More than 10,000 Scandinavians have inquired about the new extended visit programme the resort province is preparing to offer, according to Thailand Longstay Company.
This enthusiastic response came as the province looks to assure locals that reopening of the country to foreign tourists can be done safely without risking a re-emergence of Covid-19 infections.
At this time of year, many Scandinavian holidaymakers often seek to leave behind the cold winter of their home countries and spend long holidays in Thailand, Italy or Spain, said Piyapat Suban Na Ayudhaya, CEO of the company.

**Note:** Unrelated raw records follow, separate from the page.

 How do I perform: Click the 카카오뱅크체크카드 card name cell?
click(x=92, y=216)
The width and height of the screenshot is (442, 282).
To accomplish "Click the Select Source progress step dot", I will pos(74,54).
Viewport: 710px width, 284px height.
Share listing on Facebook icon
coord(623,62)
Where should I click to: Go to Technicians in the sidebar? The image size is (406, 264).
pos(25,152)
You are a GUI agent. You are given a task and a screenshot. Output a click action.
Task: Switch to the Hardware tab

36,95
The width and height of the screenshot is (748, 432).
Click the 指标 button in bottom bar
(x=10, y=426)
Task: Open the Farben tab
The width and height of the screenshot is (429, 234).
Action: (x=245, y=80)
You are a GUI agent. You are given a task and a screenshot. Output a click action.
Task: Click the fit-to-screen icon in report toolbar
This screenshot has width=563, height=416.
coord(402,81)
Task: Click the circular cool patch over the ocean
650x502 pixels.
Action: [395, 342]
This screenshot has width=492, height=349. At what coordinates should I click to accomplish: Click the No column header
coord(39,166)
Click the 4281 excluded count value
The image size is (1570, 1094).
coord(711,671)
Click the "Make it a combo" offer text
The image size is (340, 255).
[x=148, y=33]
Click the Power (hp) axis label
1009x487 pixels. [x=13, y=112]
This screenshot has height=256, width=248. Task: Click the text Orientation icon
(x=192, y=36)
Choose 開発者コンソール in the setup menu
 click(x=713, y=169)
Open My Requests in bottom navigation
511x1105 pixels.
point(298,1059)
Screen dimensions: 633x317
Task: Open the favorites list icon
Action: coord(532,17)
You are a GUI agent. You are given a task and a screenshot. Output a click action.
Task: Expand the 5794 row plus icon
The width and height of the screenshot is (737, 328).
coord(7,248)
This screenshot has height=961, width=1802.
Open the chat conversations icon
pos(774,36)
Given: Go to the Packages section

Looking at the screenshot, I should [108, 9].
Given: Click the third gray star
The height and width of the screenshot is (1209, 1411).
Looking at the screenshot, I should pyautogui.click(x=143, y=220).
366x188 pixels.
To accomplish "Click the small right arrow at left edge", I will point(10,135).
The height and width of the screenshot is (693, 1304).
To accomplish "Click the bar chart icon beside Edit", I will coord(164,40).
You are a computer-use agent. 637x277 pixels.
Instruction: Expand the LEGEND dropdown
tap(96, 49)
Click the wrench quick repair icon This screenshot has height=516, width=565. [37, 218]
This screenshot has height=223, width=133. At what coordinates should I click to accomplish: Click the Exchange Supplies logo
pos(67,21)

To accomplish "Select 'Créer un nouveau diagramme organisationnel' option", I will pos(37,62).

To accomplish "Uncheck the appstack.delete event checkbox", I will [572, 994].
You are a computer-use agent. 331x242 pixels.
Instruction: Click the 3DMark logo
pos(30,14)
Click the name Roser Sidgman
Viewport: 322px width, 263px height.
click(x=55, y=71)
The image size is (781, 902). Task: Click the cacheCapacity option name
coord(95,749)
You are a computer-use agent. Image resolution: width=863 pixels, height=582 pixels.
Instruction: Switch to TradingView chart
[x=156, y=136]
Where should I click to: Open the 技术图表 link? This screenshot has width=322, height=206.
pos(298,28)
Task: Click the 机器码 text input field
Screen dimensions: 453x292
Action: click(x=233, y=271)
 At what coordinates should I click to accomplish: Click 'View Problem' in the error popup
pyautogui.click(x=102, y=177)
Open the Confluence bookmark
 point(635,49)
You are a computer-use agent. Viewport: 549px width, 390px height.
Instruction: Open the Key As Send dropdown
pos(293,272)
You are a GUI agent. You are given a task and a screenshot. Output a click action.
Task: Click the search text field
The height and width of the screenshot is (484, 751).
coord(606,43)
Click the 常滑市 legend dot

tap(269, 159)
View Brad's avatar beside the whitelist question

"And since both Italy and Spain are still reeling from the Covid-19 outbreak, it presents an ideal opportunity for Thailand to attract the Scandinavian visitors for extended holidays here instead," she said.
So far, more than 10,000 people have sought information about the programme through Thai embassies and Thai tourism offices in Scandinavian countries, according to Ms Piyapat.
She insisted Thailand will still have to put in place strict and effective legal measures to make sure the visitors who enter Thailand under the long-stay programme and other promotion schemes obey the rules, particularly those on public health safety.
She was speaking at a meeting on Friday in Phuket on the province's preparation for the programme.
A Special Tourist Visa (STV) will be issued to foreign tourists intending to stay in Thailand for at least one month, she said.
Holders of this specific tourist visa are required to give their consent to undergoing a 14-day Covid-19 quarantine at specially certified hotels, during which time they will be tested at least twice for Covid-19 infection before being allowed to travel freely within the country, Ms Piyapat said.
Upon agreeing to come to Thailand under the programme, the visitors are required to purchase a Covid-19 quarantine hotel package, furnish details of accommodation where they plan to stay after the mandatory Covid-19 quarantine imposed upon arrival and explain how they intend to pay for the accommodation in advance, she said.
They also are required to buy a Covid-19 health insurance policy covering up to US$100,000 (about 3 million baht) per person, she said.
"My concern is we will have to communicate the correct information [about the long-stay programme] to local people and business operators in Phuket and explain to them the country has an excellent health system that can prevent and mitigate diseases," she said.
The Centre for Covid-19 Situation Administration will initially allow only three chartered flights carrying a maximum of 120 passengers each per month, or about 360 passengers per month, to fly to Phuket, although it is hoped that number will be rapidly revised upwards if the scheme proves a success, she said.
Phichet Panaphong, deputy Phuket governor, said the province is now ready to welcome foreign tourists and only waiting for approval from the government.
Hotels offering a part of their premises for Covid-19 quarantine services are required to separate this area from the rest of the facilities reserved for other guests, he said.
Mr Phichet insisted the health safety the general public must come before tourism benefits, adding that all quarantine facilities must comply with the government's guidelines, he said.
"In case any tourists sneak out of a quarantine facility, they will be arrested," he said.
Wikrom Chakthi, Phuket assistant governor, said a total of 78 hotels have applied to operate as alternative local quarantines centres.
Of these, five hotels have already been certified and are ready to receive foreign tourists.
"There are already 569 rooms are on offer," he said.
By next month, Phuket is expected to have about 2,500 hotel rooms certified for the task, while the ultimate goal is to have capacity for more than 5,000 overseas arrivals.
The certified hotels are Anatara Mai Khao Phuket Villas, Trisala Phuket Villas & Residences, Metadee Resort and Villas, Phuket Graceland Resort & Spa, and Anantara Phuket Suites & Villas, he said.